Today in ClusterDuff reverberations, we hear that the Government Leader in the Senate, Marjorie LeBreton, wants to call in the Auditor General to do a full comprehensive audit of Senators’ expenses, not just the systems and administration audit that he did in 2012. There have been concerns in the past that the AG, being an officer of parliament, would be in a kind of conflict auditing his own bosses, but we’ll see if those remain. LeBreton didn’t consult with the opposition about the motion, but the Liberals have since said sure – but audit the Commons’ expenses in as comprehensive manner as well. And the Government Whip, Gordon O’Connor, doesn’t sound like he’s too keen about that idea, pretending that the last AG audit into systems and administration on the House side was “comprehensive” (which it wasn’t). There are also questions as to whether the AG’s office is set to handle this kind of forensic audit, or if it wouldn’t be better to send it to an outside firm with that kind of expertise. Elsewhere, Senator Tkachuk says that they will be setting up a permanent audit subcommittee for the Senate, but they are still discussing whether or not it will have outside members (such as what Senator McCoy suggested, as they do in the House of Lords).
The RCMP, meanwhile, say they are still looking into what evidence there is with regards to the audits and the Wright-Duffy affair, but haven’t yet started a formal investigation. The town of Wadena, Saskatchewan, is divided over the question of Pamela Wallin, so much so that her family is apparently getting death threats from some people. Here’s a handy catch-up of the audit facing Wallin, and the political consequences for the PM.
Thanks to some Order Paper questions, we may know what Nigel Wright’s salary was by sometime this fall. It also appears that Wright will be represented by his predecessor as Chief of Staff, Guy Giorno, interestingly enough.
It looks as though CTV pulled Don Martin’s epic Duffy takedown on Friday after the nervous broadcaster sought legal advice.
Former “elected” Senator Bert Brown says that the Senate’s problems are because people mindlessly follow their leaders. Um, didn’t he gripe that Senators are obligated to support the PM who appointed them? And there is dissent in both caucuses over bills. Apparently he didn’t pay attention to Conservative Senator Pierre-Claude Nolin on the crime bills, or Richard Neufeld on his precious Senate “reform” bill when Neufeld called out its many problems. (Perhaps we need to stop interviewing Brown, whose grasp on reality – not to mention the constitution and the rules of the Senate – seems to be increasingly tenuous at best).

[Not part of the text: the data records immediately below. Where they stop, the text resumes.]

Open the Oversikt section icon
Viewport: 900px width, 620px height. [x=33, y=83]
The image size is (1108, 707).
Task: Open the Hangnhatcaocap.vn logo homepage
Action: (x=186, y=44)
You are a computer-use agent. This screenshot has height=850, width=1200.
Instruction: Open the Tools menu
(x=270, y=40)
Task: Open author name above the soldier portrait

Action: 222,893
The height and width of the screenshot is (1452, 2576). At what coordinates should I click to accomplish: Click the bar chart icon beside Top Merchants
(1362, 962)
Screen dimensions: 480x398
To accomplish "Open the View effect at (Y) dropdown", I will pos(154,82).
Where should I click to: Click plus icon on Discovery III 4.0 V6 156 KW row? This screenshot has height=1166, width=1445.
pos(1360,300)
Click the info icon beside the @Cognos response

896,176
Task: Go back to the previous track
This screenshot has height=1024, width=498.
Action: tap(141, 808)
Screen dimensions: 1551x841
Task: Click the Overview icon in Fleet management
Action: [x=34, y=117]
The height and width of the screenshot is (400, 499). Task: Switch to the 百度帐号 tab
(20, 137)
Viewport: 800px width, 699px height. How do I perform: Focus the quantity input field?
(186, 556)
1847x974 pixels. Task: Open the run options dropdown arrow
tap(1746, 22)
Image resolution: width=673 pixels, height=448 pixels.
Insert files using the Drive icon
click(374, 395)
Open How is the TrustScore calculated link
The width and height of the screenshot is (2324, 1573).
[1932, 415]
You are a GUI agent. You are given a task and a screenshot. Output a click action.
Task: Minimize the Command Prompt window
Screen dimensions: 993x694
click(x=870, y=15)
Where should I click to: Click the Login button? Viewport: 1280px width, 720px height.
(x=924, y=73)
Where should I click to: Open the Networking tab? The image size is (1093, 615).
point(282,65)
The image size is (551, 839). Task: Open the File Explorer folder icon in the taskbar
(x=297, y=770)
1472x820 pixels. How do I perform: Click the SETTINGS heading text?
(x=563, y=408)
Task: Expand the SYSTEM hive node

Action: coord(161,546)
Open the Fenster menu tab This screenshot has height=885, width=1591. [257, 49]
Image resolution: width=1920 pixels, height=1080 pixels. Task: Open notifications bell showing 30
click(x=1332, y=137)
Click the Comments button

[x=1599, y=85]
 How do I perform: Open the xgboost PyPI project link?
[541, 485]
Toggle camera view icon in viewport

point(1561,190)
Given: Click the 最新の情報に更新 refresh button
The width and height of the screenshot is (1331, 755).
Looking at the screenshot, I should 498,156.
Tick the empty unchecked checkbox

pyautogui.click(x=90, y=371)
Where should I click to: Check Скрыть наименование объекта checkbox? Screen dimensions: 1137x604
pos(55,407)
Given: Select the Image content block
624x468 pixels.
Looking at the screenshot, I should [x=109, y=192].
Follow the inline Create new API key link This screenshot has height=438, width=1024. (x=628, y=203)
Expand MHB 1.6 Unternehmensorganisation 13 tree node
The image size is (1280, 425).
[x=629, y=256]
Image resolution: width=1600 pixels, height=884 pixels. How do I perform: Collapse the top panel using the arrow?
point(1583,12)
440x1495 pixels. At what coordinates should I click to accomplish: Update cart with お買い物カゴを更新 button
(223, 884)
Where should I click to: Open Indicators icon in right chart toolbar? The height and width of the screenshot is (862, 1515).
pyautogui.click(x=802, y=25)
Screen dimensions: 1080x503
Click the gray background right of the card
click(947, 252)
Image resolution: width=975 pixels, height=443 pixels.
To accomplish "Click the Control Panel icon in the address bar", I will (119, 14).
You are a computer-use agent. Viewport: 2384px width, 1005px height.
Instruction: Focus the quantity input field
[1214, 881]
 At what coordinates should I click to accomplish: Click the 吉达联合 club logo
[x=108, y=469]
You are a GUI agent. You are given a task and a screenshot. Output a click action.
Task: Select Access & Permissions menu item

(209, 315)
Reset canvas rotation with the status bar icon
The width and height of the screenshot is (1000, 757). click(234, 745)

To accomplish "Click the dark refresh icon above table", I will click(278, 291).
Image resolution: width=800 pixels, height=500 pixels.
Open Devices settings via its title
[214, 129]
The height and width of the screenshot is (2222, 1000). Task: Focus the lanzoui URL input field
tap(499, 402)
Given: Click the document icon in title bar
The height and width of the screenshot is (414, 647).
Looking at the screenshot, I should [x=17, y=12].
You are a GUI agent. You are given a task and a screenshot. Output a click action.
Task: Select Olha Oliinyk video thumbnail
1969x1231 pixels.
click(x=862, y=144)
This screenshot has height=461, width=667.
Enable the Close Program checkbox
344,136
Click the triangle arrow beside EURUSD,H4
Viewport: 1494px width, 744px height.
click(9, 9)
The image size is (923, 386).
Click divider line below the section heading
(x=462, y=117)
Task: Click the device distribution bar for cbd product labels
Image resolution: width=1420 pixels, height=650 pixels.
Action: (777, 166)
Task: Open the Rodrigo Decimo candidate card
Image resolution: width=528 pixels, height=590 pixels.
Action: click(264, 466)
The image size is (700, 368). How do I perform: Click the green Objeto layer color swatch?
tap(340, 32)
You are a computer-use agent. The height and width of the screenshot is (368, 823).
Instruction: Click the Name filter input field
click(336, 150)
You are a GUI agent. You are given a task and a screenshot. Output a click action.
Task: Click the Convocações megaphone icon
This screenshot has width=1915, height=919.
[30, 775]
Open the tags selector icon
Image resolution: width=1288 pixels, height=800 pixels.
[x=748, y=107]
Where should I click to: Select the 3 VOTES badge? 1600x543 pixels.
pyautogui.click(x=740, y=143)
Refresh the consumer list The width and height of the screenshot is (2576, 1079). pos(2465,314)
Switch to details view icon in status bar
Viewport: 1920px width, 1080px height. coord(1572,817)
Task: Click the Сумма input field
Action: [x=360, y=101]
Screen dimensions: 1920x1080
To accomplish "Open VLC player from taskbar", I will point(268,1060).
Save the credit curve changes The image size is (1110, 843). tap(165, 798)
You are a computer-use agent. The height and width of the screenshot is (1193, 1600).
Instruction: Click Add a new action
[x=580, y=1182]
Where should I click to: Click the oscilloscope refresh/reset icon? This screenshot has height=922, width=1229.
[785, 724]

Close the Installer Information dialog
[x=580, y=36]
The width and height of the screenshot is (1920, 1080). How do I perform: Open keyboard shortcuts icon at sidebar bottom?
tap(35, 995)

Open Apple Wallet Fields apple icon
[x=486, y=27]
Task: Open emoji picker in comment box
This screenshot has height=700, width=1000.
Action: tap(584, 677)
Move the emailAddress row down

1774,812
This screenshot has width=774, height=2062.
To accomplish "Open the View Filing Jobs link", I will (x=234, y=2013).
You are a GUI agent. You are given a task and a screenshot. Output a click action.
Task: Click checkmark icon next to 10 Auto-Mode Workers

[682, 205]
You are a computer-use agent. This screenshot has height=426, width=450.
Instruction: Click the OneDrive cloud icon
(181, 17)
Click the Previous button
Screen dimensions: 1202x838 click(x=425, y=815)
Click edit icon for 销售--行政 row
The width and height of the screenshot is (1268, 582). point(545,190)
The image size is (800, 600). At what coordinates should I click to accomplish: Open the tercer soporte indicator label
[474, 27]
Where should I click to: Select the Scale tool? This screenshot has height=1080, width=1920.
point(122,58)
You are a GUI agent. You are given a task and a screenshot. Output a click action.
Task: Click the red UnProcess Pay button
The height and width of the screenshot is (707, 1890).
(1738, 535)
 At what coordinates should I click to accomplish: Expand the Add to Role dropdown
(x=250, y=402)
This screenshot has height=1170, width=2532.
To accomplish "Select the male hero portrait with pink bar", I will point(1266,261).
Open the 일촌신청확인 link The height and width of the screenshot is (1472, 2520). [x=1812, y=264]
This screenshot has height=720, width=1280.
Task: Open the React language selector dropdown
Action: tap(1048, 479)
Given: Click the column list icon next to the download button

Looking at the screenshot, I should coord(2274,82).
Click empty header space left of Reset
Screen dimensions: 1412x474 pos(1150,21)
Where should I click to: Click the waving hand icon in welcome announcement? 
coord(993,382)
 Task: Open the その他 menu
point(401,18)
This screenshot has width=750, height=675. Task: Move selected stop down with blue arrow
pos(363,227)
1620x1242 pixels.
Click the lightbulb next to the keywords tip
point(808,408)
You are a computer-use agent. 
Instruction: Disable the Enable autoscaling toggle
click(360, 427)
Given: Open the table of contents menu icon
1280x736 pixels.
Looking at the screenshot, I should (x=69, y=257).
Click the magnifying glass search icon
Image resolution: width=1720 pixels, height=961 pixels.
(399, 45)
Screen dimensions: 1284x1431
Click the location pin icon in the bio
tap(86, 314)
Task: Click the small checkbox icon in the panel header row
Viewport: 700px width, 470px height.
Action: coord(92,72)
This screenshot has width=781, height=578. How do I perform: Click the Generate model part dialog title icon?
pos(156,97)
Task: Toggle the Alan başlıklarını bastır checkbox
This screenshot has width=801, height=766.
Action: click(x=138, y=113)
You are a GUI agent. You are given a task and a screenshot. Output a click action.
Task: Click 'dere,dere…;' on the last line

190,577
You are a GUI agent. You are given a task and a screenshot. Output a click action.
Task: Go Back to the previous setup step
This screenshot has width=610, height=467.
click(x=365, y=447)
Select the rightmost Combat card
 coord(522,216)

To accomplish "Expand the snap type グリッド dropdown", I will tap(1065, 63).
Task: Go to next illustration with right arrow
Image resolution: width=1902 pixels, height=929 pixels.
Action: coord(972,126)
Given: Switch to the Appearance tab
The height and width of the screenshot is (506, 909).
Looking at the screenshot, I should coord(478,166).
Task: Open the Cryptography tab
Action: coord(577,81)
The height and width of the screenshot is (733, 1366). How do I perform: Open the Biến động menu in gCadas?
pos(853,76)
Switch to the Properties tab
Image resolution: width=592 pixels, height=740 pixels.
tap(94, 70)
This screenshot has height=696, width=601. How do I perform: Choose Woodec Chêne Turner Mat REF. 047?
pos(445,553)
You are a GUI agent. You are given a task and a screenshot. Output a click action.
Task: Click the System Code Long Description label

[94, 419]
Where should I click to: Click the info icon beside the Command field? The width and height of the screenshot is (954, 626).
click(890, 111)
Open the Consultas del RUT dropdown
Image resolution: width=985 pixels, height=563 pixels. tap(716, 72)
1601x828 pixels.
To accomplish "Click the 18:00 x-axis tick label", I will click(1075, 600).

It looks like the Canadian Forces National Investigation Service was also looking into how CTV’s Bob Fife got information on former Chief of Defence Staff Walt Natynczyk’s use of Challenger jets, because the top general was miffed about the exposure. Fife said that he asked the NIS several times whether they were investigating him, and they told him no, which we now know isn’t the case, and is a worrying sign about the NIS being used for political purposes.
Irwin Cotler’s Order Paper question about the costs of the omnibus crime bill to date has come back with some answers, but for others it remains too soon to tell how many people have been affected by the new provisions. Meanwhile, Rob Nicholson insists that the Not Criminally Responsible bill is “reasonable,” but won’t provide a lot of details on things like ensuring that there is adequate capacity for treatment in provincial mental health facilities.
Another Order Paper question result is a look at federal loan repayments, but lo, there is disagreement between departments on disclosing repayment rates and such.
RCMP Commissioner Bob Paulson hit back at some of the harassment claims against the Force while at a Senate committee hearing yesterday. It was an oddly combative tone, in contrast to the more contrite tone that he tends to strike on these issues, but he nevertheless admits there are bona fide cases they are looking to deal with – but he nevertheless finds some of the claims “outlandish.”
Kady O’Malley previews some of the more interesting policy resolutions for the upcoming Conservative convention.
The CRTC has laid out a new code of conduct for wireless carriers, which allows exits from three-year contracts and caps roaming charges and so on. So far so good, right? Well, it sounds like it’s more like baby steps in a market that remains largely devoid of competition.
A number of nations signed a treaty to regulate the global arms trade – but not Canada. Baird isn’t saying that we won’t – just not now, and they need to consult Canadians, and so on.
Mike Moffatt looks at the issue of retroactive taxation hurting Canadian businesses.
Economist Stephen Gordon gives an introduction to the issue of productivity, and why it’s important for our economy.
The Canadian Bar Association’s magazine interviews Bob Rae about his transition from going from interim leader back to MP.
And Andrew Coyne sees signs of independent thought emerging in an otherwise devoid wasteland that is Canadian politics, and is pleased by what he sees.